Comments on: Scaling MySQL and MariaDB to TBs: Interview with Martín Farach-Colton.

By: Vilho Raatikka

Vilho Raatikka — Thu, 22 Nov 2012 16:51:43 +0000

@Martin, thanks. I found good material about it.

By: Jan Alanco

Jan Alanco — Mon, 29 Oct 2012 06:35:50 +0000

I don’t know why you are asking my opinion. I’m not familiar with databases. My focus is on digital image. But any way I can give you some of my thoughts.

Normally seems to be so that digital image databases are quite locked and they work only in the archive house. Often is so that if you take picture out of database the image there is only the image as it self and nothing more. No information over anything. Digital database program has wiped out all information. The picture file contains only minor data such as:

name plus extender=format
dimensions
resolution
file size

Customer might want to know at least:

color profile
deep of compressing if any
description
photographer name
date and time of creation

The other way is to use metadata features of an modern digital image. It is not so common knowledge that there is a possibleties to store information in side the file. This is ASCII so its doesn’t take room. The best part is that biggest amount of this kind of information can be automatically saved. There is several parts of metadata:

Exif – technical information, which contains basic image data, names and version of used programs, thumbnale picture and so on (automatically)

IPTC – archive data, which contains photographers name, descriptions, copyright notes, owner and storing place (must be write down)

XMP – partly both, but also you can store image handling process (Adobe’s own data format)
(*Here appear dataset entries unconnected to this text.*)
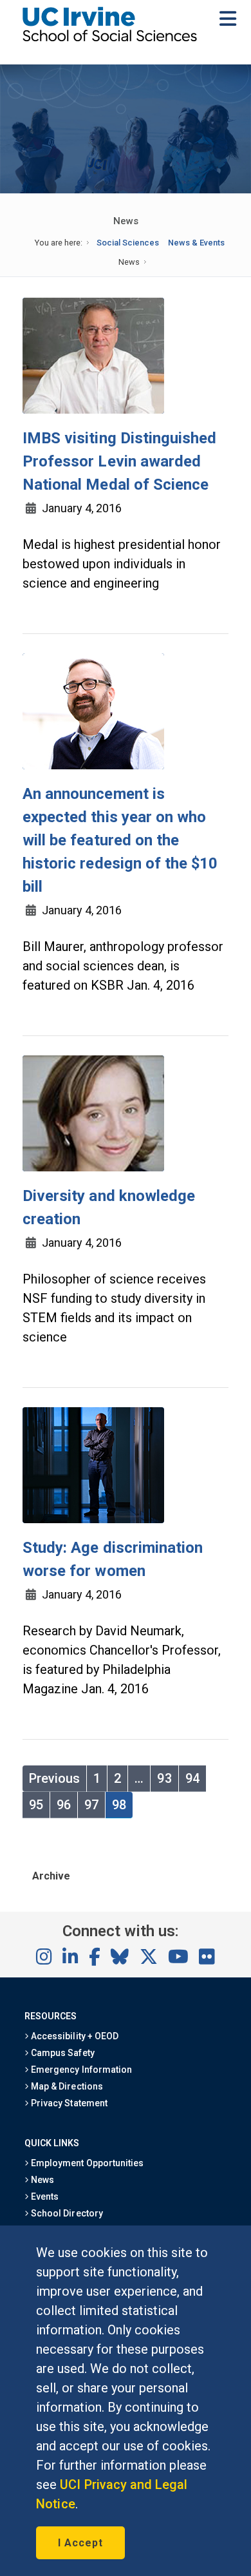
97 (91, 1804)
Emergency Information (80, 2069)
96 (64, 1804)
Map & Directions (65, 2086)
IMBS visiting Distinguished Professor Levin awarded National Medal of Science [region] (119, 461)
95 (36, 1804)
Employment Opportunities (86, 2163)
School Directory (65, 2213)
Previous (54, 1778)
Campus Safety (61, 2053)
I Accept (80, 2543)
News (41, 2180)
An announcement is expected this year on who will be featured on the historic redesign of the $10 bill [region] (120, 840)
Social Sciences (128, 242)
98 (119, 1804)
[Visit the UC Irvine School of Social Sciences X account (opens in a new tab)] (149, 1957)
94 (192, 1778)
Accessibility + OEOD (73, 2036)
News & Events (196, 242)
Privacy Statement (68, 2103)
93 (164, 1778)
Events (44, 2196)
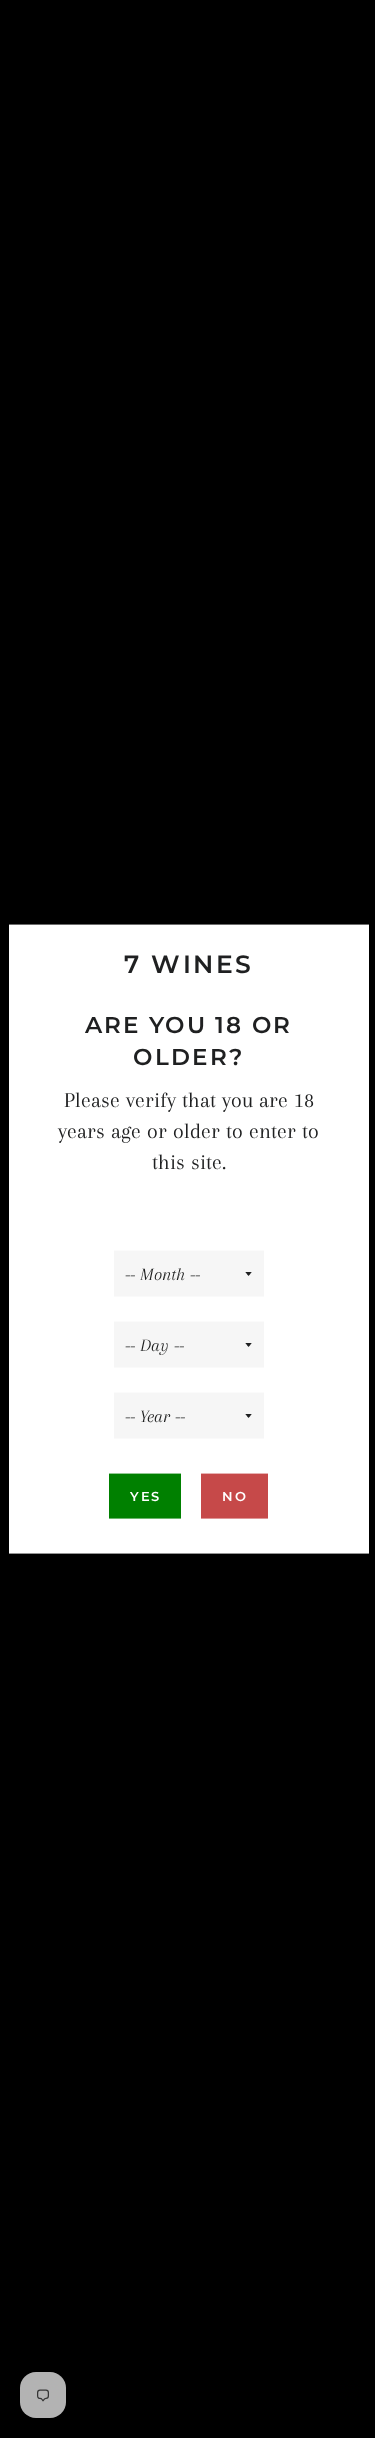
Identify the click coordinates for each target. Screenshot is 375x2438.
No (234, 1496)
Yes (145, 1496)
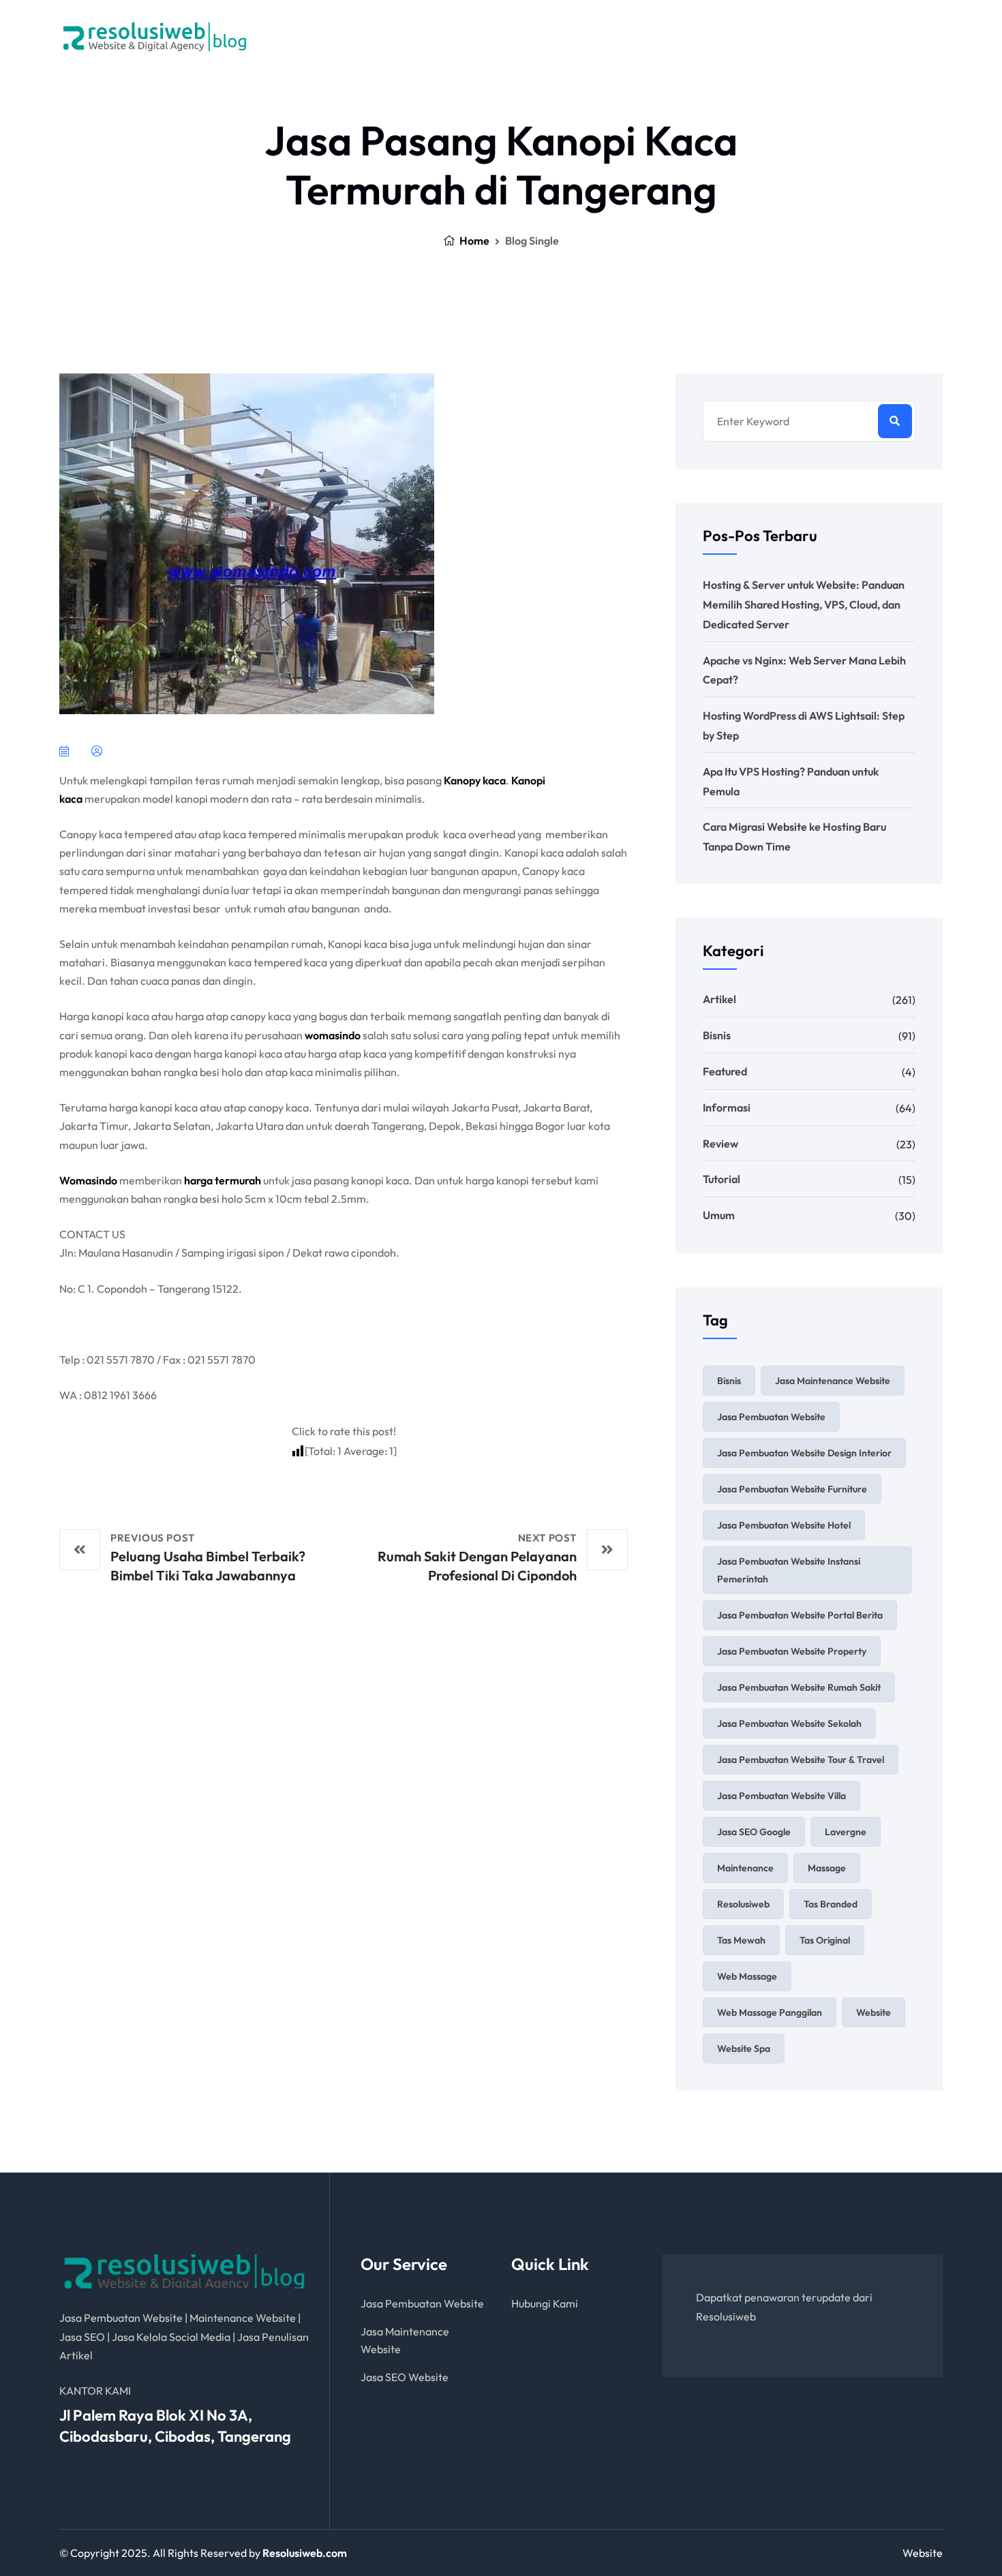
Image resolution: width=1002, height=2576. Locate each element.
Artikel (719, 999)
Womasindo (88, 1180)
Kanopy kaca (475, 780)
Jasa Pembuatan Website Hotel (784, 1525)
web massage (747, 1976)
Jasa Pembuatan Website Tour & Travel (800, 1759)
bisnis (729, 1381)
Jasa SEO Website (405, 2377)
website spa (743, 2048)
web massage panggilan (769, 2012)
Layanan (391, 36)
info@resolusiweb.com (868, 42)
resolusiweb (743, 1904)
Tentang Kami (488, 36)
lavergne (845, 1832)
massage (827, 1868)
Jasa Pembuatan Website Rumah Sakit (799, 1687)
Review (720, 1143)
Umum (719, 1215)
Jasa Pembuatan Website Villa (781, 1796)
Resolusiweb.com (304, 2553)
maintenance (745, 1868)
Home (473, 240)
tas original (825, 1940)
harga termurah (222, 1180)
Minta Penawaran (596, 36)
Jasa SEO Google (754, 1832)
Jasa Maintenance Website (832, 1381)
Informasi (726, 1107)
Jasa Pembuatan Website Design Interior (804, 1453)
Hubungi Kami (544, 2303)
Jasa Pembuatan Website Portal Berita (800, 1615)
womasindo (333, 1035)
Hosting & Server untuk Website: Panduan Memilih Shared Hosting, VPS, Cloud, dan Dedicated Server (804, 604)
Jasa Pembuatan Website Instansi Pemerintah (788, 1570)
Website (922, 2553)
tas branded (830, 1904)
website (873, 2012)
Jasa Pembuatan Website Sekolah (789, 1723)
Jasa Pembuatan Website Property (791, 1651)
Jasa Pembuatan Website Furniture (792, 1489)
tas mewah (741, 1940)
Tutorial (721, 1179)
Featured (725, 1071)
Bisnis (717, 1035)
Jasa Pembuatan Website (771, 1417)
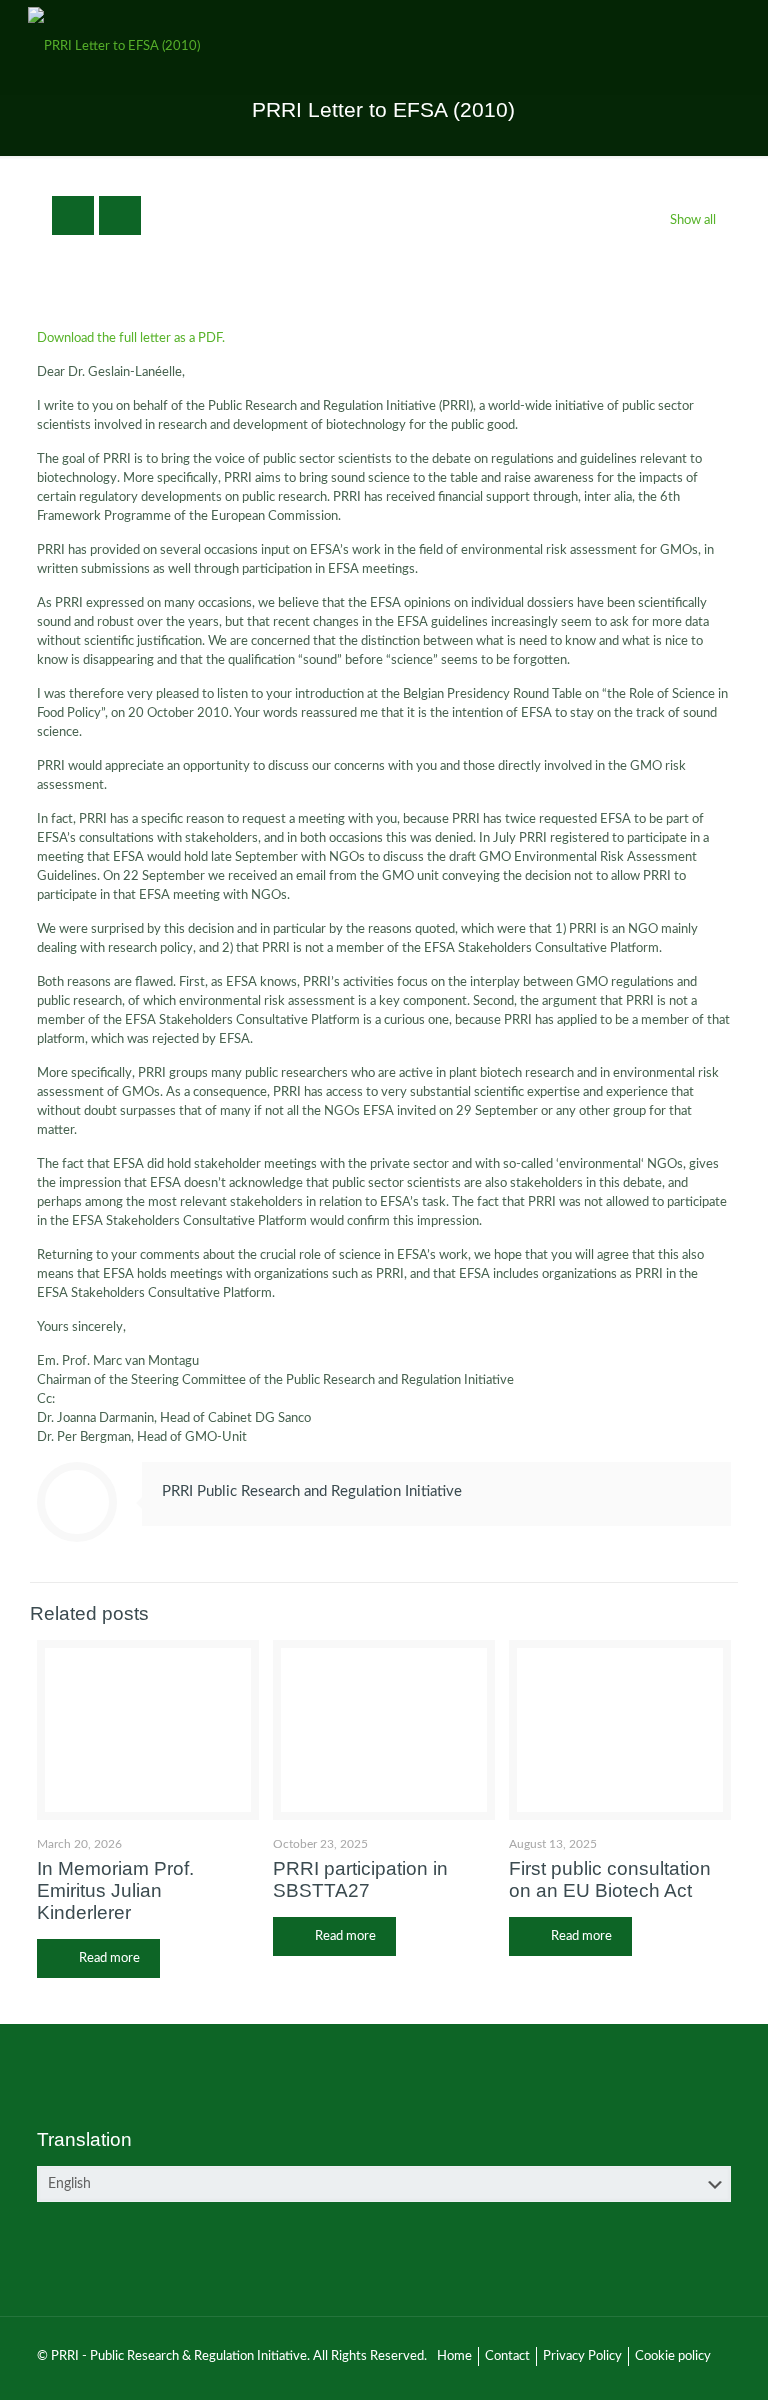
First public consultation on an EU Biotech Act (610, 1879)
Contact (507, 2356)
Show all (693, 220)
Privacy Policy (582, 2356)
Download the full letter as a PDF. (131, 338)
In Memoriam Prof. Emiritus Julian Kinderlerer (115, 1890)
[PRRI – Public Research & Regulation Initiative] (114, 47)
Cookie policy (673, 2356)
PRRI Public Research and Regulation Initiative (312, 1491)
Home (454, 2356)
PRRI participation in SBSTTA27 (360, 1879)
this is constantly growing area – geodata (now adays also shooting direction), face recognition and so on (automatically partly=must be proved by human)

In this new system metadata will ride with image all over the world. You don’t need heavy database system. Information is possible to read from images. But if archive authorities will they might want keep storing database. Also original images needs place to keep.

Now a days I would keep raw-dng store. It is possible save metadata already in raw file. You need only develop pictures out from digital negatives. Tiff store is not necessarily needed. In that way you spare a lot of storing room.

By: Martin Farach-Colton

Martin Farach-Colton — Mon, 22 Oct 2012 01:19:04 +0000

@Vilho,

In a traditional OLTP approach, if you need to modify part of a B-tree, but the part you need to modify is on disk, then you end up doing a full round-trip to disk for a single modification. On the other hand, approaches like OLAP batch up changes and apply them in a group. This makes the updates much more memory efficient, but the changes aren’t available for a while.

The advantage of fractal trees is that the changes to tree are scheduled so that they are in bunches, and therefore fast (like OLAP) but the changes are on the path of queries, so they affect the queries immediately (like OLTP).

So you get fast updates but also immediate updates. High throughput and lower latency, if you will.

The most dramatic illustration is for messages that change a schema. For us, it’s a broadcast message that gets injected into the root and makes its way down every path to every leaf, eventually. We can schedule these message movements when we have lots of updates to make, and so the cost to do update is small, yes, since it’s just a message injection into the root to notify all queries of the change, the effect is immediate. Using traditional approaches, every leaf would be fetched into memory and changed, even leaves that are never read again. This is why InnoDB can have hours or even days of down time to add a column, whereas TokuDB has no down time and no noticeable performance hit for adding a column

There are several videos of varying lengths available at http://www.tokutek.com/resources/technology/.

The quick version is at http://www.youtube.com/watch?v=DFT3DyUEVJU (8 minutes) and a longer presentation can be found at http://vimeo.com/26471692.

Hope these help.
Martin

By: Vilho Raatikka

Vilho Raatikka — Tue, 16 Oct 2012 10:11:16 +0000

“In a Fractal Tree Index, all changes — insertions, deletions, updates, schema changes — are messages that get injected into the tree.”

Is there a research or white paper on which Fractal Tree Index is based on? Personally, it is too demanding to understand how immediate changes due to message injections differ from immediate changes due mutating contents of a memory location.